> Brano da leggere
- - - - -

Davide Carnevali (drammaturgo) con questo scritto indaga le relazioni tra religione e marxismo nel capolavoro di Pier Paolo Pasolini, Teorema. Il saggio accompagna il testo Atti osceni in luogo pubblico (Modi ameni di attendere l’arrivo del messia) pubblicato su Hystrio (IV 2017) e in scena al Grec Festival di Barcelona per il Teatre Nacional di Catalunya. Il testo è scritto per l’edizione catalana (Barcelona, Arola Editors, 2017)

davide carnevali
Foto May Zirkus / TNC

Teorema racconta l’irruzione della figura messianica all’interno di una famiglia borghese, con tutte le conseguenze che questo evento comporta; a partire dalla distruzione, violenta, del suo equilibrio.

Tutti gli abitanti della casa si innamorano del giovane ospite, che ricambia quell’amore. Questo fatto scardina in primo luogo quell’usanza che riconduce le relazioni personali, sentimentali e sessuali alla logica del calcolo. Il messia, al contrario, viene come un dono, come qualcosa che si dà, che concede se stesso – nell’opera di Pasolini, anche e soprattutto in senso fisico – gratuitamente, senza interesse; senza, cioè, essere origine e parte di uno scambio e una mercificazione. Tale evento fa saltare un sistema di pensiero, un modello di comportamento e uno stile di vita che sono indissolubilmente legati a una logica economica: quella che designa come priorità, in ogni tipo di operazione, l’atto di produrre e generare un plusvalore, un beneficio. Anche nella sfera sentimentale: l’amore deve essere sempre conveniente. In questo senso, la venuta del messia in un contesto borghese non può che presentare un carattere prettamente rivoluzionario.

- - - - -

> Dati
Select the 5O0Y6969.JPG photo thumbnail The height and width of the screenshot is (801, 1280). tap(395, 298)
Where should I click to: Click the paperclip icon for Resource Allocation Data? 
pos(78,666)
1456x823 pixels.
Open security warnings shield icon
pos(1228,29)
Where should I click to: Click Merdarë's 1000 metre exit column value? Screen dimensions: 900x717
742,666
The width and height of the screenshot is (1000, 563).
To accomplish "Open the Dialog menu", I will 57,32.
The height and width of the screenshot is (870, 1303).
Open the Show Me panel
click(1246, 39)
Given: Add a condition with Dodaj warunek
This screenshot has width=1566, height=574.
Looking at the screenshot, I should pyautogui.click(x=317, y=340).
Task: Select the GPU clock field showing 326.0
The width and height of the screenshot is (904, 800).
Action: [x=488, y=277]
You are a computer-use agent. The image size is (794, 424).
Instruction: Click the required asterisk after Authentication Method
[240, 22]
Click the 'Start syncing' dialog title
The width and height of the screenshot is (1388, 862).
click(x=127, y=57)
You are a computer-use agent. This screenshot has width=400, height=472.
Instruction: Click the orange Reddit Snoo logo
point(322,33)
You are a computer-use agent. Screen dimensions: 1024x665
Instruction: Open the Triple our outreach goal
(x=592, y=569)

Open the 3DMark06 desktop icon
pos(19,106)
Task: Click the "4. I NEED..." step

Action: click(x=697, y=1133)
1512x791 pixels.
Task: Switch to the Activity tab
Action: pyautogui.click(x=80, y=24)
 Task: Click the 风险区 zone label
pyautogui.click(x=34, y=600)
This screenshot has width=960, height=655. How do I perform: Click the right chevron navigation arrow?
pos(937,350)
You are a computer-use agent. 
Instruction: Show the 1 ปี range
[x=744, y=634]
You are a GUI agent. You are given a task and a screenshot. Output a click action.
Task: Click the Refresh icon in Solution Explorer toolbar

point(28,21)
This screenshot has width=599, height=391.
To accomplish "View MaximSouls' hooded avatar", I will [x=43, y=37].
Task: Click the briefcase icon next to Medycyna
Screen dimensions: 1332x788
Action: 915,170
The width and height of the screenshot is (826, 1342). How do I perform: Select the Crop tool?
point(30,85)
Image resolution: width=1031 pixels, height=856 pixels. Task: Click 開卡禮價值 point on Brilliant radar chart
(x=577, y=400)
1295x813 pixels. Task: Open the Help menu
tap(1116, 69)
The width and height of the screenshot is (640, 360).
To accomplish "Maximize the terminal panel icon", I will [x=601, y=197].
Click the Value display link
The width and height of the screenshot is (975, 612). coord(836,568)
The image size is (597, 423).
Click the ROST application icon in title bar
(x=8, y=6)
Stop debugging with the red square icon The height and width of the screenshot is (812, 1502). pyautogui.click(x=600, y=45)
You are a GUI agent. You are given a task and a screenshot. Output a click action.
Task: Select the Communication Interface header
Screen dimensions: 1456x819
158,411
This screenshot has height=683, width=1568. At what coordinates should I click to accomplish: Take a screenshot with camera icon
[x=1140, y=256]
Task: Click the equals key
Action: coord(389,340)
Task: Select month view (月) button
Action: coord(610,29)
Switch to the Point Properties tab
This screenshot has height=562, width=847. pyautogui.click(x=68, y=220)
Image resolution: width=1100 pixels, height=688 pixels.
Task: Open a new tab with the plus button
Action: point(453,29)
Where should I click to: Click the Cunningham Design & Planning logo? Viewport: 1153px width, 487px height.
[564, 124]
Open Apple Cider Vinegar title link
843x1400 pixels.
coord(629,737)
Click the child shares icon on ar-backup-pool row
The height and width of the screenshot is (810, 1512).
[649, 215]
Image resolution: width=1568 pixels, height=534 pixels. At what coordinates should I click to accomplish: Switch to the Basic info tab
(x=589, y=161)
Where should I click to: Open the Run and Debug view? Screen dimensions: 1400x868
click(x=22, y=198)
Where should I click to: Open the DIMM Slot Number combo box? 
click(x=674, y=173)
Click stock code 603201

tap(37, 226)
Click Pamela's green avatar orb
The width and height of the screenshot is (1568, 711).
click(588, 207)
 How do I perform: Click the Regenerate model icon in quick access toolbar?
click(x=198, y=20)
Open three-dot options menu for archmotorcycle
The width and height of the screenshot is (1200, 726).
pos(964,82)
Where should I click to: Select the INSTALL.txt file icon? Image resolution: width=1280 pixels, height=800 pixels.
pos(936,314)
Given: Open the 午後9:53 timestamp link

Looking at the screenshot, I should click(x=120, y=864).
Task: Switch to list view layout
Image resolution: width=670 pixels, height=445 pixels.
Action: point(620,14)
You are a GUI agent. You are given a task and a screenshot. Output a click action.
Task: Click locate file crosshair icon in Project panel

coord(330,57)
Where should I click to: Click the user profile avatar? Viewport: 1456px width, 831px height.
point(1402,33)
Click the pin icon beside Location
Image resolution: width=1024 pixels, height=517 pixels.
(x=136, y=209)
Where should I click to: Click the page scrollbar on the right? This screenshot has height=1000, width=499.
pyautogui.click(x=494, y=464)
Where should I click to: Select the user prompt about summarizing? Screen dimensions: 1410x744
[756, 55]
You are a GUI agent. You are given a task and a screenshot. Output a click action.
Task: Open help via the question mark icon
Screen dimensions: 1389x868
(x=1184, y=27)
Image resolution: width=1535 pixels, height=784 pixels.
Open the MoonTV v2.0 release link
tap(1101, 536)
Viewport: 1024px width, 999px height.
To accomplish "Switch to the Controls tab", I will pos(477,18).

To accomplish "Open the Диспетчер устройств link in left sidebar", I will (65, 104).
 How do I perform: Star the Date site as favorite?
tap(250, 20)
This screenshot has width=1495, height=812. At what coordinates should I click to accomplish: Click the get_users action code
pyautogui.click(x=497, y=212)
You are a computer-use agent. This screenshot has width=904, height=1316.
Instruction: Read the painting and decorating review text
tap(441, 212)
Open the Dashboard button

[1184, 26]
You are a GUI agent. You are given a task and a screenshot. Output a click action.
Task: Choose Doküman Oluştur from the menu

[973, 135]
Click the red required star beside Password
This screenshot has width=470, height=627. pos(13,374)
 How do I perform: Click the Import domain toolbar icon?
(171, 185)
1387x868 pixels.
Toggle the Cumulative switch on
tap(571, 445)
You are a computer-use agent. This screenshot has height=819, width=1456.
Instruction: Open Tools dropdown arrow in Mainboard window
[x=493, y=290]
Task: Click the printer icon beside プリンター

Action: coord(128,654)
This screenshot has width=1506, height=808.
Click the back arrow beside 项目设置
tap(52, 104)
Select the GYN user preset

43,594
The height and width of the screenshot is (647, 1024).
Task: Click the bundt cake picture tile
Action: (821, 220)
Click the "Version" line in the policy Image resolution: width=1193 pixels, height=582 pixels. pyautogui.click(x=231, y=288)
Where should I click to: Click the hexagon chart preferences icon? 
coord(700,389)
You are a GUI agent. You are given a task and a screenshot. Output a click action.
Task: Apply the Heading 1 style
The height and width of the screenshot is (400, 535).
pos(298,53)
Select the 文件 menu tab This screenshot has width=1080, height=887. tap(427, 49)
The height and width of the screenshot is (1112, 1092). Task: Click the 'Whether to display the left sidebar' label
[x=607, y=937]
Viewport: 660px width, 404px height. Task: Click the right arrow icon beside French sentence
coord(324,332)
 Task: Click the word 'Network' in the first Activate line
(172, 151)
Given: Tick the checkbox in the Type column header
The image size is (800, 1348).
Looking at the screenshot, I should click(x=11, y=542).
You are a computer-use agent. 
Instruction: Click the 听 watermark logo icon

- - - - -

> Cosa devi fare
Nel brano su Teorema, quali sono le tre cose che l'arrivo del messia «fa saltare»? Elencale tutte. Le voci qui sopra sono materiale a parte, slegato dal brano.

> Risposta completa
Un sistema di pensiero, un modello di comportamento e uno stile di vita.